Retno : “Met malem Nu, lagi apa? besok ya aq kembaliin catatan kamu.”
Wisnu : “Baru habis makan, sekarang sih lagi tidur-tiduran ja hehe, kalo kamu lagi ngapain? Kamu udah makan?” tanya q. Pertanyaan standar orang yang lagi jatuh cinta ea ea. Kalau nanyanya “Kamu udah minum?” tu yang nanyanya tukang mabok.
Retno : “Lagi nyalin catatanmu, kalau makan udah sih tadi sore, btw tulisanmu unik ya hehe” Tulisan q memang kurang bagus, tapi anehnya Retno tahan membaca tulisan q.
Wisnu : “Jiahaha iya sih, kadang dosen ada yang ngomongnya kecepetan, jadi keteteran deh nulisnya, tapi yang penting bisa dibaca kan?hehe. Yaudah q temenin biar ga ngantuk. Oh ya q punya tebakan, kenapa kucing bisa takut air?”
Retno : “Kenapa Nu?”
Wisnu : “Soalnya air itu punya kenalan preman hehe”
Retno : “Haha dasar kamu Nu bisa aja, oh ya q boleh nanya sesuatu ga?”

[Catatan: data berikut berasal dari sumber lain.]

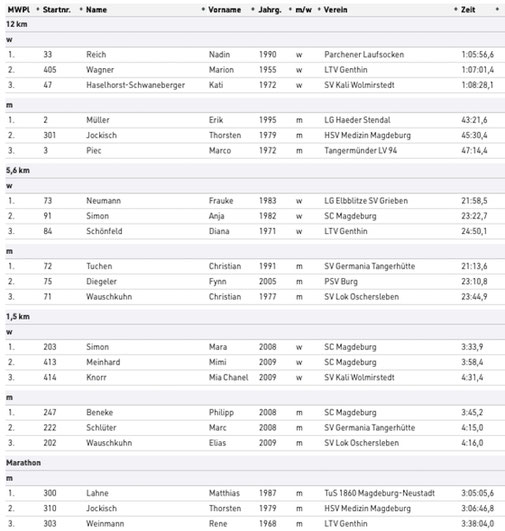Sort by the Startnr. column header
Image resolution: width=505 pixels, height=531 pixels.
pyautogui.click(x=57, y=10)
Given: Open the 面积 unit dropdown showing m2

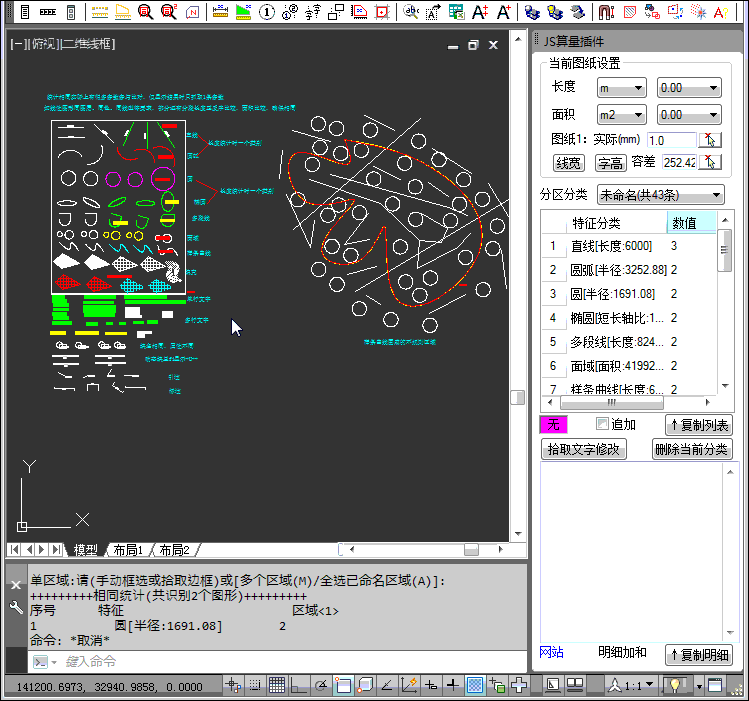Looking at the screenshot, I should pos(621,115).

Wisnu : “Silahkan mau tanya apa Retno?”
Retno : “Ada ga orang yang kamu suka sekarang?” Jleb membaca sms Retno seperti itu membuat hati q tidak karuan. Aq ingin sekali menjawabnya ‘Kamoeh yang sekarang ada dihati akoeh Retno’ ahay, tapi disaat jari-jari ingin menulis demikian, tiba-tiba aq teringat dengan Datuk, pacarnya Retno. Hati q berkecamuk hebat, disatu sisi ada yang bilang ‘Bro, itu cewek orang bro’ dan disisi yang lain ada yang bilang ‘Embat bro embat’
. Akhirnya aq tambahkan beberapa kata di sms balasan q.Wisnu : “Kalo sebagai temen aq sekarang menyukai kamu Retno. Makasih ya udah mau jadi temen q.”

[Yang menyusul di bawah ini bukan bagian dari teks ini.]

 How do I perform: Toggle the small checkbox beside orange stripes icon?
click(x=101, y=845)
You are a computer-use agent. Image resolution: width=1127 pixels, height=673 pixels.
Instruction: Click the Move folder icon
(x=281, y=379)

Retno : “Makasih ya dah mau jujur ma aq hehe, maksudnya orang yang kamu sayang.” Bug pukulan ke-2, membuat q harus berpikir keras.
Wisnu : “Oh ya kalo orang yang disayang sih dulu bla bla bla bla (nyeritain perempuan-perempuan yang aq suka waktu dulu)”
Begitulah kedekatan q dengan Retno, saling menyemangati, saling berbagi canda dan tawa, namun hal itu tidak dapat menghilangkan kegugupan q saat bertemu dengannya. Dia sempat mengira jika orang yang saling berbalas pesan singkat itu adalah orang lain, bukan aq. Hingga suatu hari sampailah aq pada suatu titik dimana aq harus memilih antara merebutnya atau meninggalkannya dan tetap berharap kepadanya. Aq pun memilih pilihan kedua.
“Ih kakak nangis ya? malu ma jakun kak haha” Tiba-tiba suara sebelah q membuyarkan flashback kenangan q bersama Retno. Dialah Tiara Ayu Pramesti, gadis yang akan q lamar beberapa bulan kedepan (kalau jadi).
“Ah kakak cuma pilek ko,” elak q sambil mengingsruk-ingsrukan hidung, “Acnya terlalu dingin, hacciiim!” sambil pura-pura bersin.
“Iya ih kak tapi bener ya sedih banget, wanita mana coba yang tahan ditinggalin Junot haha” Dinginnya ac ruangan membuat kepala Tiara sedikit terganggu rupanya.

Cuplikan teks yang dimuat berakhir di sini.